◆ Data for this exercise:
════════════════

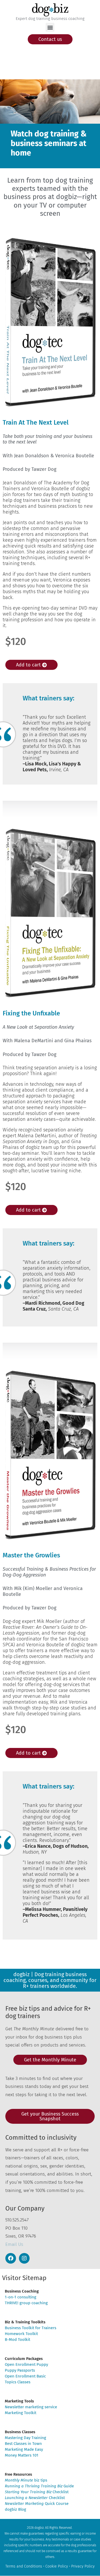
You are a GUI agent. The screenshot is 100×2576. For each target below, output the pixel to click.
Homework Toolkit (21, 2333)
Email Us (14, 2244)
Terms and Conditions (23, 2566)
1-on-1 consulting (20, 2297)
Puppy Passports (20, 2370)
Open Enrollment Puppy (26, 2364)
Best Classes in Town (23, 2443)
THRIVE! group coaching (26, 2303)
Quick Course (37, 2503)
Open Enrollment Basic (25, 2376)
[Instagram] (24, 2258)
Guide (39, 2486)
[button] (50, 27)
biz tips (26, 2480)
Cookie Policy (56, 2566)
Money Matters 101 (21, 2455)
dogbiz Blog (15, 2509)
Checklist (37, 2491)
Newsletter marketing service (31, 2407)
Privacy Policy (83, 2566)
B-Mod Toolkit (17, 2339)
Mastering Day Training (25, 2437)
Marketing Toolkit (20, 2412)
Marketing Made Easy (24, 2449)
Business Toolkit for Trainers (30, 2327)
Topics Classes (17, 2382)
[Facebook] (10, 2258)
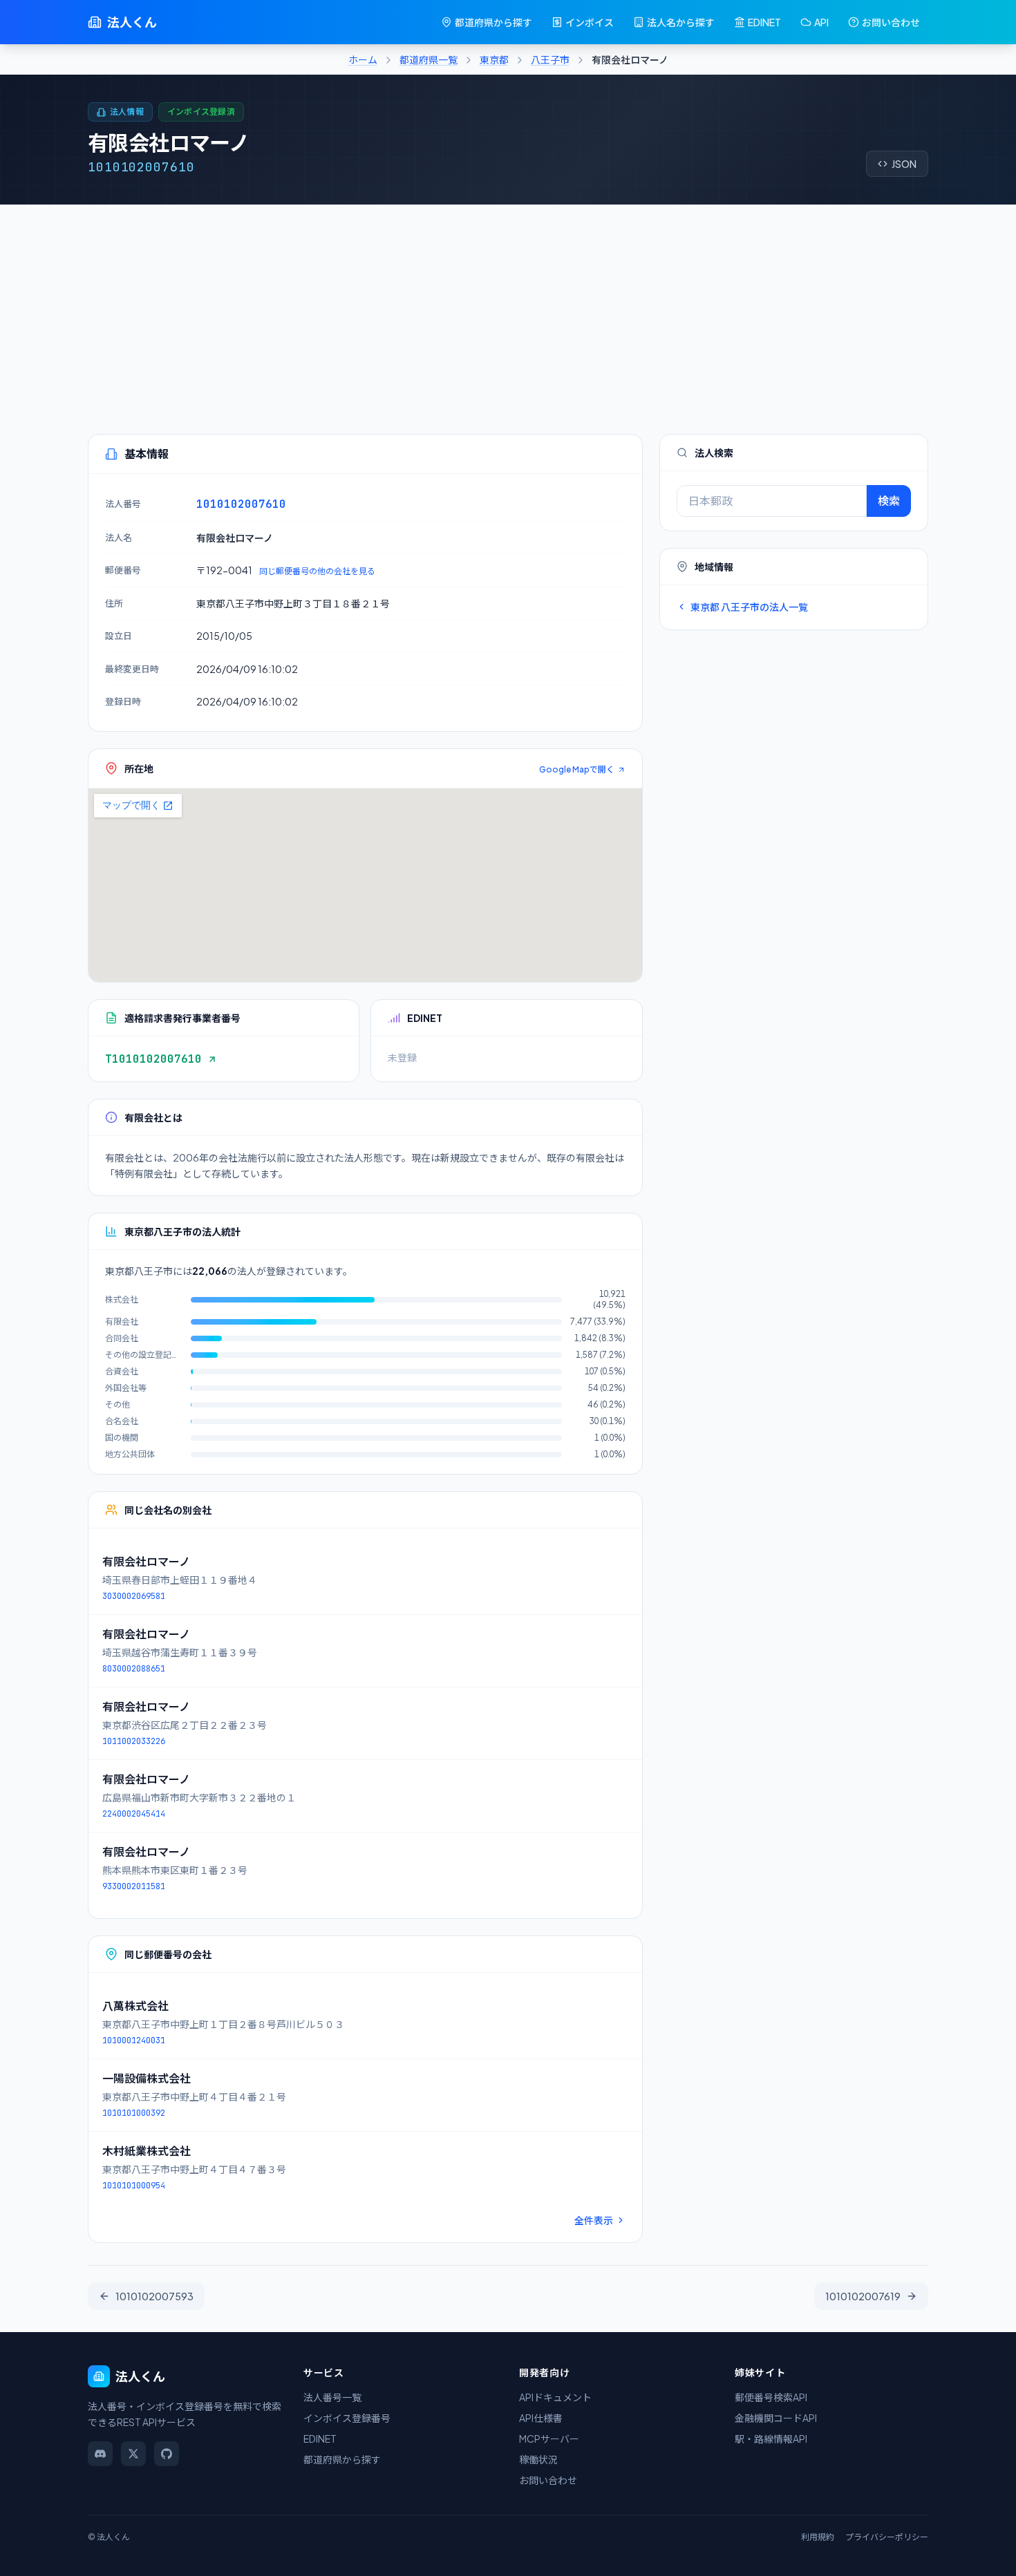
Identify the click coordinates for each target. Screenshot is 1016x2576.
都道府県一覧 (428, 59)
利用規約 (817, 2537)
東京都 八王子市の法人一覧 (749, 606)
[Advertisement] (508, 308)
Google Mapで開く (576, 769)
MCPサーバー (549, 2438)
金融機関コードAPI (776, 2418)
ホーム (362, 59)
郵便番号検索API (771, 2397)
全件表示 (593, 2220)
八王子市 (550, 59)
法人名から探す (681, 22)
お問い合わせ (891, 22)
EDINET (764, 22)
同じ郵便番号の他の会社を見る (317, 571)
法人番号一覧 (332, 2397)
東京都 (494, 59)
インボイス (589, 22)
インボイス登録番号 (347, 2418)
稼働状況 (538, 2459)
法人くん (132, 22)
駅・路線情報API (771, 2438)
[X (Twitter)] (133, 2453)
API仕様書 (541, 2418)
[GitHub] (166, 2453)
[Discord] (100, 2453)
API (821, 22)
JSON (904, 164)
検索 (889, 500)
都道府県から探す (493, 22)
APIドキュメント (555, 2397)
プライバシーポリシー (886, 2537)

════════════════

◆ What you need to do: Return exactly, and only, the lines above starting at the line that contains "Email Us (14, 2244)" and ending at the line that contains "[Instagram] (24, 2258)".

◆ Task output:
Email Us (14, 2244)
Terms and Conditions (23, 2566)
1-on-1 consulting (20, 2297)
Puppy Passports (20, 2370)
Open Enrollment Puppy (26, 2364)
Best Classes in Town (23, 2443)
THRIVE! group coaching (26, 2303)
Quick Course (37, 2503)
Open Enrollment Basic (25, 2376)
[Instagram] (24, 2258)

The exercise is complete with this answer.